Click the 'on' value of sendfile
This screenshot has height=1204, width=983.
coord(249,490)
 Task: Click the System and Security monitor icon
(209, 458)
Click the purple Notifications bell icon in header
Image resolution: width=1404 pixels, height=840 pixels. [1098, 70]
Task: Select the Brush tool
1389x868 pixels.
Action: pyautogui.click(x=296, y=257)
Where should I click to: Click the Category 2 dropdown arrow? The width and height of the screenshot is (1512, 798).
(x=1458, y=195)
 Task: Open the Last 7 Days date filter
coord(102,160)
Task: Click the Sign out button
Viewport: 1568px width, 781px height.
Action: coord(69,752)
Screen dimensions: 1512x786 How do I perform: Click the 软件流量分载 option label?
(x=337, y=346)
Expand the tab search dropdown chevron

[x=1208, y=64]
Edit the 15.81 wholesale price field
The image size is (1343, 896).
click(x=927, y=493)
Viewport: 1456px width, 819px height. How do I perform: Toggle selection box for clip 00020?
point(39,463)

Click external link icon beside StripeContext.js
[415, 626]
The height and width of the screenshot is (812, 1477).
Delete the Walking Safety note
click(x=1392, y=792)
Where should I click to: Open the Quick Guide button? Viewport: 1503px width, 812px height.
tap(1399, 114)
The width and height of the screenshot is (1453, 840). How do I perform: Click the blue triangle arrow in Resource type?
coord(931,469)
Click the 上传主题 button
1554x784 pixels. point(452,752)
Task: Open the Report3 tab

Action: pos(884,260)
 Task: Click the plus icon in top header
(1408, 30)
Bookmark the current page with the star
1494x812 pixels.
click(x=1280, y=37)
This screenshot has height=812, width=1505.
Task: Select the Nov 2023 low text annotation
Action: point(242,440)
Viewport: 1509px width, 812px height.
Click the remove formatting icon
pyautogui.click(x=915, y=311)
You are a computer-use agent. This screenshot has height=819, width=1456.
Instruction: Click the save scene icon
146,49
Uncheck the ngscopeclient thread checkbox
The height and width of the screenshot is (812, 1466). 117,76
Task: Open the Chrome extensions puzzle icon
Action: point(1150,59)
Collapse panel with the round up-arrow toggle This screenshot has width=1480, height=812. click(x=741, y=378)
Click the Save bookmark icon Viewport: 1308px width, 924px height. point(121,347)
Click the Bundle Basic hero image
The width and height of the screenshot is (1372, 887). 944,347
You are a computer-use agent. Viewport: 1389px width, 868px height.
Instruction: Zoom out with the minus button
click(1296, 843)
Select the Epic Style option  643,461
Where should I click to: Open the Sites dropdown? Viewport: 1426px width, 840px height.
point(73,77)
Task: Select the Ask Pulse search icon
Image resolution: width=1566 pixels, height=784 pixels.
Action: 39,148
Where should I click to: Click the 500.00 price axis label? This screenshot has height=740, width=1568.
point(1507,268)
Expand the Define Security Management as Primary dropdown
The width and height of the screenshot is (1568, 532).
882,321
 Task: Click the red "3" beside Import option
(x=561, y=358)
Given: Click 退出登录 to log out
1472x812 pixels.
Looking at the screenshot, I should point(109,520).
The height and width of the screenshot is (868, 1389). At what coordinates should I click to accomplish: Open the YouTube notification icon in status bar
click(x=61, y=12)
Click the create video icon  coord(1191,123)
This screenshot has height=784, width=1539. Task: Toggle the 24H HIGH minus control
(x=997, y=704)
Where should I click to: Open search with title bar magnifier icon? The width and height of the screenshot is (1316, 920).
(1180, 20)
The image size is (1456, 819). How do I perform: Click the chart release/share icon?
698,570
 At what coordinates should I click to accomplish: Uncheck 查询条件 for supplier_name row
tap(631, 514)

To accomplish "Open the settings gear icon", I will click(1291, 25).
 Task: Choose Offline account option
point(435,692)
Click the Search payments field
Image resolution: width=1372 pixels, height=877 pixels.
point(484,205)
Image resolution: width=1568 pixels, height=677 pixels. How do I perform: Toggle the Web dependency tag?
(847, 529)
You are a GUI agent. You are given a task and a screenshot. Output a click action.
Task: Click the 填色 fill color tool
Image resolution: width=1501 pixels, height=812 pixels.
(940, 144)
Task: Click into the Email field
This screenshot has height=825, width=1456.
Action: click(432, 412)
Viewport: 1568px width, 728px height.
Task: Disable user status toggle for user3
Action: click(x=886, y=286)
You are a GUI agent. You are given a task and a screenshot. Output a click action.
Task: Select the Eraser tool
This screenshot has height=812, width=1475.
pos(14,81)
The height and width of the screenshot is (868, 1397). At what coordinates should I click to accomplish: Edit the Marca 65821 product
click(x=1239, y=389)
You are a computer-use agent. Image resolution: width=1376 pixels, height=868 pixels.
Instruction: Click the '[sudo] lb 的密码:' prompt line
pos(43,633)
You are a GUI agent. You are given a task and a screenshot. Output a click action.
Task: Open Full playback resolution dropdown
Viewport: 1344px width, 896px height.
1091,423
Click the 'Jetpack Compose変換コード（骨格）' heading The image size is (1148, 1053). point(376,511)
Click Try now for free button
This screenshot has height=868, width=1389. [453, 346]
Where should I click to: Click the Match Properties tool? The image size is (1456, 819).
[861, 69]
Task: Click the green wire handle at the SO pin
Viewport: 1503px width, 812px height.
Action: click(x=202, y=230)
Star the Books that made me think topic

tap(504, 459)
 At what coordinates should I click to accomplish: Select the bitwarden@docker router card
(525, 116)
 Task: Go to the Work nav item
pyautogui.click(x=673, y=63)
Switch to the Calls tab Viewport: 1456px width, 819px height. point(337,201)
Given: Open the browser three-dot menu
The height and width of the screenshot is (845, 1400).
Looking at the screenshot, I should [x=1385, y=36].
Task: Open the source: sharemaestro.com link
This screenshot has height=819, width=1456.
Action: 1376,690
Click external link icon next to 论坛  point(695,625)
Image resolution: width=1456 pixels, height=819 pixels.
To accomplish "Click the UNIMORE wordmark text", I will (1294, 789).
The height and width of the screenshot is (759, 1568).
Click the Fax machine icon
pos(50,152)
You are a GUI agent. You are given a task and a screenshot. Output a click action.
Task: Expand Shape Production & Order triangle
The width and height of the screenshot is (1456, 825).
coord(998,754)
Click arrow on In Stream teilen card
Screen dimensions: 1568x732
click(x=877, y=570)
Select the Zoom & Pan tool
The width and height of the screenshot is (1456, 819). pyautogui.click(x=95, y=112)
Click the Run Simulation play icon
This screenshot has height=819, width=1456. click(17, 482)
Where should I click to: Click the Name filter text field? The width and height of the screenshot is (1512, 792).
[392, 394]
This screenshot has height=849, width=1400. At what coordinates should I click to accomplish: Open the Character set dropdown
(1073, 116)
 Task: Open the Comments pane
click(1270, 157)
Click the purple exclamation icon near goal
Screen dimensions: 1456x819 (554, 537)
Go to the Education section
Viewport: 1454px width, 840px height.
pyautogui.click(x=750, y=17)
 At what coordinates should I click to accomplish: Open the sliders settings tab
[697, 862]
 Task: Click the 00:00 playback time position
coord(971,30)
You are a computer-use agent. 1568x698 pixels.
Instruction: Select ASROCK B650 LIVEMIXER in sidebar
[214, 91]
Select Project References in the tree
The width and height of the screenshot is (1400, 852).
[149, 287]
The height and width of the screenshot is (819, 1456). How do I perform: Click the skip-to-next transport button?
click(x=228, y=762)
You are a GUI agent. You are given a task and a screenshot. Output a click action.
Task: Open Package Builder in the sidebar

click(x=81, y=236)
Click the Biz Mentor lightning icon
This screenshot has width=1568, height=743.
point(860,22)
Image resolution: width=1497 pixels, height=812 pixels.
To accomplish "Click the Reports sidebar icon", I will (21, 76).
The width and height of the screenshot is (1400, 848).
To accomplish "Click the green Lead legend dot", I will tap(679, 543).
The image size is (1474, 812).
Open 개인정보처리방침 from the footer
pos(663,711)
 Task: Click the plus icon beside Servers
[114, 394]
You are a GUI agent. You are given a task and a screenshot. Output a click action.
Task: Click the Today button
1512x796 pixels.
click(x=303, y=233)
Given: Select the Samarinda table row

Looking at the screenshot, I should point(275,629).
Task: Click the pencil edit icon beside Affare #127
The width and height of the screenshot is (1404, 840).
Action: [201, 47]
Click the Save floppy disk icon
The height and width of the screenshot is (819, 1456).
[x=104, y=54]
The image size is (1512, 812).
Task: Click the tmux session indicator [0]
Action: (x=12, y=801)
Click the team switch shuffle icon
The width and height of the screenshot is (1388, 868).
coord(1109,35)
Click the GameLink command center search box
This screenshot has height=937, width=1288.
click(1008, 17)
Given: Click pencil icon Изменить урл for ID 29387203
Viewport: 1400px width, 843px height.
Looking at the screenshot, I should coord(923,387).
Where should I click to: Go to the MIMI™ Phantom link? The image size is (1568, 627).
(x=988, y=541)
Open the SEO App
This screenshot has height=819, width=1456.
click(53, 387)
########
» PROBLEM
Out of the entries above, write out only the lines between the line holding "Delete the Walking Safety note" and the line holding "You are a computer-use agent. This", inclusive, each exactly as given.

» OUTPUT OF THE TASK
Delete the Walking Safety note
click(x=1392, y=792)
Where should I click to: Open the Quick Guide button? Viewport: 1503px width, 812px height.
tap(1399, 114)
The width and height of the screenshot is (1453, 840). How do I perform: Click the blue triangle arrow in Resource type?
coord(931,469)
Click the 上传主题 button
1554x784 pixels. point(452,752)
Task: Open the Report3 tab

Action: pos(884,260)
 Task: Click the plus icon in top header
(1408, 30)
Bookmark the current page with the star
1494x812 pixels.
click(x=1280, y=37)
This screenshot has height=812, width=1505.
Task: Select the Nov 2023 low text annotation
Action: point(242,440)
Viewport: 1509px width, 812px height.
Click the remove formatting icon
pyautogui.click(x=915, y=311)
You are a computer-use agent. This screenshot has height=819, width=1456.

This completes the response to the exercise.